In the long-drawn war against the Marxist guerrillas where force takes the lead, the country’s security forces have had a reproachable record in human rights threatening even legitimate political dissent, the peaceful advocacy of radical reform and, now, the use of the legislature to push for patriotic and progressive legislation.

BY BOBBY TUAZON
Bulatlat.com

“We have been in this game for decades. Perhaps it is high time to put into play an end-game strategy that will terminate this lingering problem.”

Thus reads a briefing paper on Operation Plan Bantay Laya (or Oplan Freedom Watch – OBL), a strategic plan of the Armed Forces of the Philippines (AFP) that was implemented beginning 2002. Shortly thereafter, OBL, originally designed against the Abu Sayyaf – a kidnap-for-ransom group that acquired a U.S. spin as a “terrorist” – was extended as a strategy against the No. 1 “state enemy” – the Communist Party of the Philippines (CPP) and its armed component, the New People’s Army (NPA).

Echoing this “end-game strategy” against the underground Left – which has waged an armed struggle since 1969 – Defense Secretary Avelino Cruz vowed in 2005 to crush the country’s major “national security threat” in six to 10 years. Early this year, Macapagal-Arroyo’s Cabinet Oversight Committee on Internal Security (COC-IS) adjusted OBL as the “Enhanced National Internal Security Plan.” Government had earlier suspended unilaterally the Joint Agreement on Security and Immunity Guarantees (JASIG), an 11-year-old accord signed jointly by the peace panels of the Government of the Republic of the Philippines (GRP) and the National Democratic Front of the Philippines (NDFP).

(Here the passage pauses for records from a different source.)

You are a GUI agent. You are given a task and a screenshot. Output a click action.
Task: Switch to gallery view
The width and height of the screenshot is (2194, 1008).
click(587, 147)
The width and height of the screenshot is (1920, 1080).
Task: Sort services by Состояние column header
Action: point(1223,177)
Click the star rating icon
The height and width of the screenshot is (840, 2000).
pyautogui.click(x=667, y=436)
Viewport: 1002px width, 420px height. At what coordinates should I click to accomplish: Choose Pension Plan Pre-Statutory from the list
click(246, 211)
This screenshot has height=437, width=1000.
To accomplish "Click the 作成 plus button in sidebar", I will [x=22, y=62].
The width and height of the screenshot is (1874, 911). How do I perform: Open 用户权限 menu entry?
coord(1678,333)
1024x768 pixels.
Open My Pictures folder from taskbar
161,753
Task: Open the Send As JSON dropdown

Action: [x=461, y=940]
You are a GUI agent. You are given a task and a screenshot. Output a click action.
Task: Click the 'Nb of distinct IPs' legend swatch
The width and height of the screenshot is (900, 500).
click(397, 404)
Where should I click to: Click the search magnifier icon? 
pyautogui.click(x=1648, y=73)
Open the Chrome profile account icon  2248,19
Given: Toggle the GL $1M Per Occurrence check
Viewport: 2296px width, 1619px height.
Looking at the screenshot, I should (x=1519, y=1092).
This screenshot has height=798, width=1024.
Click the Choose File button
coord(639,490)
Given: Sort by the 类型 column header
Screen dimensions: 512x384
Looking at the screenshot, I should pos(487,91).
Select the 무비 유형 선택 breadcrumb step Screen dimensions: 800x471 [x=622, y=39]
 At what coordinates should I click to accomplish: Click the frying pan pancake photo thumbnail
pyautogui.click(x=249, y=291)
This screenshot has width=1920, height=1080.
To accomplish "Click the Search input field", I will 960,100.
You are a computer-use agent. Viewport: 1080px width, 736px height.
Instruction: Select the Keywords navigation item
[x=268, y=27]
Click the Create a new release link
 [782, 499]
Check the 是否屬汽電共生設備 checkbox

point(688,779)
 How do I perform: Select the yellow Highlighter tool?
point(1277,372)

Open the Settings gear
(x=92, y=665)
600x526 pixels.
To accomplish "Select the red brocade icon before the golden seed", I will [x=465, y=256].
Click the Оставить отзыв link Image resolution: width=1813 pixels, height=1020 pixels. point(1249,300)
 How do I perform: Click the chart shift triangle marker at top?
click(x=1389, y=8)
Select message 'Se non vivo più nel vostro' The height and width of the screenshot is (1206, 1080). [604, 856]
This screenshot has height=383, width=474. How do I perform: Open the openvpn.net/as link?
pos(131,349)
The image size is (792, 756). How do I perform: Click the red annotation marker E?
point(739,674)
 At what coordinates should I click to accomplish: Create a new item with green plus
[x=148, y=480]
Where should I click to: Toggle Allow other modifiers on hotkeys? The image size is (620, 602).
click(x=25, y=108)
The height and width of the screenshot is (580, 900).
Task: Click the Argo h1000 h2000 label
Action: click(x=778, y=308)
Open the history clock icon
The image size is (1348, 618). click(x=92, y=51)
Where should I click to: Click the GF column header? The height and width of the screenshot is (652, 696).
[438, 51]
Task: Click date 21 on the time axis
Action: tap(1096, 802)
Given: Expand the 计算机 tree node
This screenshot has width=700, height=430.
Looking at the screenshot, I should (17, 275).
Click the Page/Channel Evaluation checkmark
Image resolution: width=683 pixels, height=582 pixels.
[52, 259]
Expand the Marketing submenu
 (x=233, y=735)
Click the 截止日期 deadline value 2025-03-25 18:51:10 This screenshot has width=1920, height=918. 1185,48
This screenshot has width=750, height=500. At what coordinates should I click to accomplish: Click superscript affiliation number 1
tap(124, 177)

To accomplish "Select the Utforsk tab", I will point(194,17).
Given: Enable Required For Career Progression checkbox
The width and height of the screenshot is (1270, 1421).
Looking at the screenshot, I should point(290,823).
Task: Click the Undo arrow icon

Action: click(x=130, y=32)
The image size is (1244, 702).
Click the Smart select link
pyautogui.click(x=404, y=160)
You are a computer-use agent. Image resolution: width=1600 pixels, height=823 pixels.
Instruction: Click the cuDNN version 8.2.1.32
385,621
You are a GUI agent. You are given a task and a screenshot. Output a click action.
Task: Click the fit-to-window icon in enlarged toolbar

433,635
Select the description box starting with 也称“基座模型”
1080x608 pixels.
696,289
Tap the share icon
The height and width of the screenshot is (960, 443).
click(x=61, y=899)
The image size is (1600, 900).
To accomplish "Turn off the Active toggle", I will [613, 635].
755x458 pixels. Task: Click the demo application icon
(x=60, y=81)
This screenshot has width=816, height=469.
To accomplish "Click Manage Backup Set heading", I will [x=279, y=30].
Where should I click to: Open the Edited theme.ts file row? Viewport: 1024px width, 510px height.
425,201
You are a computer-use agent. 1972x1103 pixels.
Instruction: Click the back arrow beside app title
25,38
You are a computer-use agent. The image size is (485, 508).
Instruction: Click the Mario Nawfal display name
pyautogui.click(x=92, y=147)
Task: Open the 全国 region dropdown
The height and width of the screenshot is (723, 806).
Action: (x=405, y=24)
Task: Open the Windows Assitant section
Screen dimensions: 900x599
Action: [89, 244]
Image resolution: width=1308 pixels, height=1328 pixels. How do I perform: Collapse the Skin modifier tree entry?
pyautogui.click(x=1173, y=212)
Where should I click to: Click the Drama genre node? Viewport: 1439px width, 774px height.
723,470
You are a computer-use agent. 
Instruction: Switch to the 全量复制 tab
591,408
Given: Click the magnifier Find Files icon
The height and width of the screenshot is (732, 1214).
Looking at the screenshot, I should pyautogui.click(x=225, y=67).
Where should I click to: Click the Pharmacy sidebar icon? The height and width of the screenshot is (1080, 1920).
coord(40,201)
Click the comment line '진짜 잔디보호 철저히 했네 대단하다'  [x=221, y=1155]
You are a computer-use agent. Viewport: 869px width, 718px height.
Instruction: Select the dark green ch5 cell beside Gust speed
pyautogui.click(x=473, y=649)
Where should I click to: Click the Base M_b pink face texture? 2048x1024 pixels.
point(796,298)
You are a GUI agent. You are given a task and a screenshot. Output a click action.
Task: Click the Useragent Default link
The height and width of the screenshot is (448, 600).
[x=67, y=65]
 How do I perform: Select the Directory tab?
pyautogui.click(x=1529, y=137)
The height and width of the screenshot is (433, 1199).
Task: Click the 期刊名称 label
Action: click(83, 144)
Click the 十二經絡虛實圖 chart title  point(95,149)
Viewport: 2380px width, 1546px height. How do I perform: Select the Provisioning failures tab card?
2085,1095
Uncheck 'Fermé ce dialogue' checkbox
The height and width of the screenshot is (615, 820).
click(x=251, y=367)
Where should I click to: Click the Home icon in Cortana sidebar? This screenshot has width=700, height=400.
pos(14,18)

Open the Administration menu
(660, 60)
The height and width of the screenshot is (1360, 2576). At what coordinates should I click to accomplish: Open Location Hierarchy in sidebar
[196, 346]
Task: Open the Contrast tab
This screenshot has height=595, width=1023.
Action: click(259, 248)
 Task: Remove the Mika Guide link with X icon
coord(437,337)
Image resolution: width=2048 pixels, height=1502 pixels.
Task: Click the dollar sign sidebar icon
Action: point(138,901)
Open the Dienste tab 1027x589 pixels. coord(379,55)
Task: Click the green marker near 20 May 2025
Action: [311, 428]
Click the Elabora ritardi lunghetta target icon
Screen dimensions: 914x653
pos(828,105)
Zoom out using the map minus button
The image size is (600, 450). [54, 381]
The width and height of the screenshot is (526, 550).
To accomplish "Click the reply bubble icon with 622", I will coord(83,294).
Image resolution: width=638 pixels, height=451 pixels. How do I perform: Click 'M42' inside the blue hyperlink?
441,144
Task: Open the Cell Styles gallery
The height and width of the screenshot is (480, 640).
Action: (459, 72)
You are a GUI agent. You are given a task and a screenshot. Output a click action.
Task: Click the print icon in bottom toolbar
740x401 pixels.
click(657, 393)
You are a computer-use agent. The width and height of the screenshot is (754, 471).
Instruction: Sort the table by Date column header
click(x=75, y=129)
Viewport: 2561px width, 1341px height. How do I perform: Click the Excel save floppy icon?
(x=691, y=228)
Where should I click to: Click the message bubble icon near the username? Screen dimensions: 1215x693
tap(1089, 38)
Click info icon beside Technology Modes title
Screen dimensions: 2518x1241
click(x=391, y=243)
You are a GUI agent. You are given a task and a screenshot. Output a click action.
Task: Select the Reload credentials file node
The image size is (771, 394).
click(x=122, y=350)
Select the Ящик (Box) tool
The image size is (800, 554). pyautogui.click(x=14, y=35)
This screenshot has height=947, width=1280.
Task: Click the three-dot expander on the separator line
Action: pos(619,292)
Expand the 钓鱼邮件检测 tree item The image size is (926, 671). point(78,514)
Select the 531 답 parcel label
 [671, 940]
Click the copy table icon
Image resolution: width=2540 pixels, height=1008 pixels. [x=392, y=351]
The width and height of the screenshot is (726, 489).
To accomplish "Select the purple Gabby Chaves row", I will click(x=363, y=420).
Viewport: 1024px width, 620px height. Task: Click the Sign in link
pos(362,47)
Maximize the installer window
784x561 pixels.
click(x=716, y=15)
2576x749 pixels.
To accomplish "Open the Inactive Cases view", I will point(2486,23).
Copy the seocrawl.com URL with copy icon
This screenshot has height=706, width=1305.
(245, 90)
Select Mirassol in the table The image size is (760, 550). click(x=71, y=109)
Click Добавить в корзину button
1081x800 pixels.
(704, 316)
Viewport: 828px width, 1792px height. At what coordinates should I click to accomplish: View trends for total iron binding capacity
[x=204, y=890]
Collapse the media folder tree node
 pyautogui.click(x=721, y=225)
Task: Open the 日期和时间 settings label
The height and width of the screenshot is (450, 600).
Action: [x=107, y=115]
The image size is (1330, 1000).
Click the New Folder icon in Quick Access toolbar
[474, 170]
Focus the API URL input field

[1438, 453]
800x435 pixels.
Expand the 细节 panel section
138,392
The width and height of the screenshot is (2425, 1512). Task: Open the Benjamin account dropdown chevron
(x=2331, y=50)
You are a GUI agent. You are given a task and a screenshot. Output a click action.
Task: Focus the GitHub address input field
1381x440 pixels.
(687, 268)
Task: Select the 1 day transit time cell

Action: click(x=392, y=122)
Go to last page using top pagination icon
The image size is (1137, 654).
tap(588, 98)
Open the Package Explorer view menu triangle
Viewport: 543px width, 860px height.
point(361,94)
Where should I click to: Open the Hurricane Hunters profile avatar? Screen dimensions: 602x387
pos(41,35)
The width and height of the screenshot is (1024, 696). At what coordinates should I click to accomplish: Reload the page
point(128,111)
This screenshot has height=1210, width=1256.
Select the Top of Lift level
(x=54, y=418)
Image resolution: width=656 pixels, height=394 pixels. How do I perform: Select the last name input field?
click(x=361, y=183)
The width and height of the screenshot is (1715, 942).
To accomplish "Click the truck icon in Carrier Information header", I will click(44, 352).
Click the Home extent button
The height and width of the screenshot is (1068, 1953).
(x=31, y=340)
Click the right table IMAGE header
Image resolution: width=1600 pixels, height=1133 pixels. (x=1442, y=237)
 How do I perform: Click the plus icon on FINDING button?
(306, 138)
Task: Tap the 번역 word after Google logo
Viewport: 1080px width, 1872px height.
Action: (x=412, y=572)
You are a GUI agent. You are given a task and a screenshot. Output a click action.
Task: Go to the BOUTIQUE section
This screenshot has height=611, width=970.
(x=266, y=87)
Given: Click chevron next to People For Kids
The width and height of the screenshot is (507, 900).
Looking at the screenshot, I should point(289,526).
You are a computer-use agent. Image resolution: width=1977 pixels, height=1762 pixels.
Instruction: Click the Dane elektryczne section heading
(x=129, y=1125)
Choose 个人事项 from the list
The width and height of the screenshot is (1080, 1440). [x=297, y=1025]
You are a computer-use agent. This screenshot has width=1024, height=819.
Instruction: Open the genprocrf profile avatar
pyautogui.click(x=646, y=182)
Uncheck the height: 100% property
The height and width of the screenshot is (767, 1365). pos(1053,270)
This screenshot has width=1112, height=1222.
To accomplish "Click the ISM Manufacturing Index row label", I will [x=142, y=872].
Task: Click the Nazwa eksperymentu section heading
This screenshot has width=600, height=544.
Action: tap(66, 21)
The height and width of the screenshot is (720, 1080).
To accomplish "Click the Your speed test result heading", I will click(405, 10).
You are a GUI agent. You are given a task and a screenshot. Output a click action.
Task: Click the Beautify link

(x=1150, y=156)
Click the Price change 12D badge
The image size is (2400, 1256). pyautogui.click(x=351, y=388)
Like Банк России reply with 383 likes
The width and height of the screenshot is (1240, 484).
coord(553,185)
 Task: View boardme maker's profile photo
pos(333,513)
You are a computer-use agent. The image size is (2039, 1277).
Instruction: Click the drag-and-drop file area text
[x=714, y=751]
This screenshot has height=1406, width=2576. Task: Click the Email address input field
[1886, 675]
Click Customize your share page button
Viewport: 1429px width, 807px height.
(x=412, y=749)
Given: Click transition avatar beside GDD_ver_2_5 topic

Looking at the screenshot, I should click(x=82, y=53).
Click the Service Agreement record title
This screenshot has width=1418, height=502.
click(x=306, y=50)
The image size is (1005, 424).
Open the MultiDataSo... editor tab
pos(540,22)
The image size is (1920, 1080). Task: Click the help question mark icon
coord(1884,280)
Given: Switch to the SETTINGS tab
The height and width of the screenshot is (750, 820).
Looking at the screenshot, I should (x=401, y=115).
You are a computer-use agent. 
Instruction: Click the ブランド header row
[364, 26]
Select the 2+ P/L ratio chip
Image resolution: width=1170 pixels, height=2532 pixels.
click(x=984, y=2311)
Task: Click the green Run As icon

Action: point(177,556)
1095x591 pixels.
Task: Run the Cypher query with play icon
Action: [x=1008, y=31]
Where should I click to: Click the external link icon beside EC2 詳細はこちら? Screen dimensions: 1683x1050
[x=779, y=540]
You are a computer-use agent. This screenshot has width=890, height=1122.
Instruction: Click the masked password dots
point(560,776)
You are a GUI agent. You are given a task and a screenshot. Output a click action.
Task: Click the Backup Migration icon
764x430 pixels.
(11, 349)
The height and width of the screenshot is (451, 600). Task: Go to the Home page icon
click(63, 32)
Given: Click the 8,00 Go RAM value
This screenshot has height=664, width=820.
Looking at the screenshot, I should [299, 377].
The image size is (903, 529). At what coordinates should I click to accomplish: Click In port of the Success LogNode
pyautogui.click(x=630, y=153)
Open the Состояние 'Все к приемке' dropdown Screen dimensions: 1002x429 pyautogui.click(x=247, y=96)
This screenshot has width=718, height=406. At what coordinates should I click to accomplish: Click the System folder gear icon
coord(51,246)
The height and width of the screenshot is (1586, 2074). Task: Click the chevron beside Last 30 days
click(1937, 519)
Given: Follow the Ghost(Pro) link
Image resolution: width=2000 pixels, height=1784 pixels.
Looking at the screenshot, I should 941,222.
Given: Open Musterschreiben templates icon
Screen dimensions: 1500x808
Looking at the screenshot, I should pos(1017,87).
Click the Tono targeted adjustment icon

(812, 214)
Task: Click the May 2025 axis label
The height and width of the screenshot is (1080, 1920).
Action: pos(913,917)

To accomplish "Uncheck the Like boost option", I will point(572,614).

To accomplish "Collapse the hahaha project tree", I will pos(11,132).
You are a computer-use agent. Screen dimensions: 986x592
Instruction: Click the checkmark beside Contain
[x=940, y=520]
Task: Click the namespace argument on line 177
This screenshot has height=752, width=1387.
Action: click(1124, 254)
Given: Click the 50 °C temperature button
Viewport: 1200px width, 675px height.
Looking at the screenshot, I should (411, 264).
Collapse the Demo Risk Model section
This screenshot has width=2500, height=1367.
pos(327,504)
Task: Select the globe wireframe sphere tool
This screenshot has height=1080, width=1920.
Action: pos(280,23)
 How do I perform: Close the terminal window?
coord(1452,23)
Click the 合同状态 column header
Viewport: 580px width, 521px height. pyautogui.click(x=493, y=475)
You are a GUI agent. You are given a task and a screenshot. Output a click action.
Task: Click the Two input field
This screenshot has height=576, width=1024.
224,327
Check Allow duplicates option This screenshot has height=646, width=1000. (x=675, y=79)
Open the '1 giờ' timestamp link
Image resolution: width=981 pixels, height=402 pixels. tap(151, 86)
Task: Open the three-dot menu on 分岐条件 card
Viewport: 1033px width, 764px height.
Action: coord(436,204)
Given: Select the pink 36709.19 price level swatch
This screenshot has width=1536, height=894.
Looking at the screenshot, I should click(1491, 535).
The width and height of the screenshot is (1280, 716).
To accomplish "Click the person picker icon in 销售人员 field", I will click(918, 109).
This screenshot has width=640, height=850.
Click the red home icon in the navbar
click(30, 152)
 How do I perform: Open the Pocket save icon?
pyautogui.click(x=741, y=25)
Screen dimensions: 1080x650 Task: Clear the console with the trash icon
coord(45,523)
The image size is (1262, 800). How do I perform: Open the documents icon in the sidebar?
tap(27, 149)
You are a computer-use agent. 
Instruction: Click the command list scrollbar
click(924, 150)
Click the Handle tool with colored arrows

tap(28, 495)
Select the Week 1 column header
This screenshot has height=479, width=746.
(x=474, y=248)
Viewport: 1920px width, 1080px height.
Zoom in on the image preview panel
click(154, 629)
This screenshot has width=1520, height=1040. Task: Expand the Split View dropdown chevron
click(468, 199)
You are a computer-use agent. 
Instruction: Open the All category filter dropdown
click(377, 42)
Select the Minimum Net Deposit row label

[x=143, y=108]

Denounced by the NDFP as in violation of the terms of the internationally-recognized accord itself, the act stripped NDFP personnel, consultants and staffs of security and immunity guarantees thus making them vulnerable to military and police attacks.

In the campaign against the armed Left, OBL or the internal security plan was to be carried out in priority regions combining combat, intelligence and civil-military operations. But reports say the Oplan also stresses the “neutralization” of communists’ “sectoral front organizations” to make it effective. By experience and as understood by rights watchdogs and militant groups, to “neutralize” translates into physical elimination.

Neither the presumptive President of the Republic, Gloria Macapagal-Arroyo, nor her defense department has denied the existence of the AFP’s top secret military strategy against the armed Left. In fact a few weeks ago, as commander in chief, Macapagal-Arroyo directed the AFP to finish off the Leftist “insurgency” in two years instead of six or 10, and earmarked an additional P1 billion to boost the counter-insurgency military offensives. She had earlier mobilized the Philippine National Police (PNP) for counter-insurgency operations making this campaign a joint military-police program.

As in past regimes, the military approach to fighting the armed revolutionary movement has once again underlined giving the AFP, police, paramilitary and other security forces – including anti-communist vigilantes – the upper hand in the fight against the armed Left. In the long-drawn war against the Marxist guerrillas where force takes the lead, the country’s security forces have had a reproachable record in human rights threatening even legitimate political dissent, the peaceful advocacy of radical reform and, now, the use of the legislature to push for patriotic and progressive legislation. This is based consistently on the findings of the UN Committee on Human Rights, Amnesty International, other reputable international and Philippines rights watchdogs and lawyers groups, the World Council of Churches and other church organizations, the country’s own Committee on Human Rights (CHR) and even human rights investigations by the Congress itself.

List of atrocities

Macapagal-Arroyo, however, can no longer evade responsibility for the politically-motivated killings that have claimed the lives of, to date, 725 persons many of them identified with cause-oriented organizations and progressive political parties. The victims have included regional and provincial leaders of these organizations, rights volunteers, church leaders, lawyers, physicians, students, journalists as well as farmers, workers, women and children. In recent months, several rights watchdogs and fact-finding groups have fingered the presumptive president’s security forces as the probable perpetrators in the reported killings that became a pattern after Macapagal-Arroyo took power in 2001.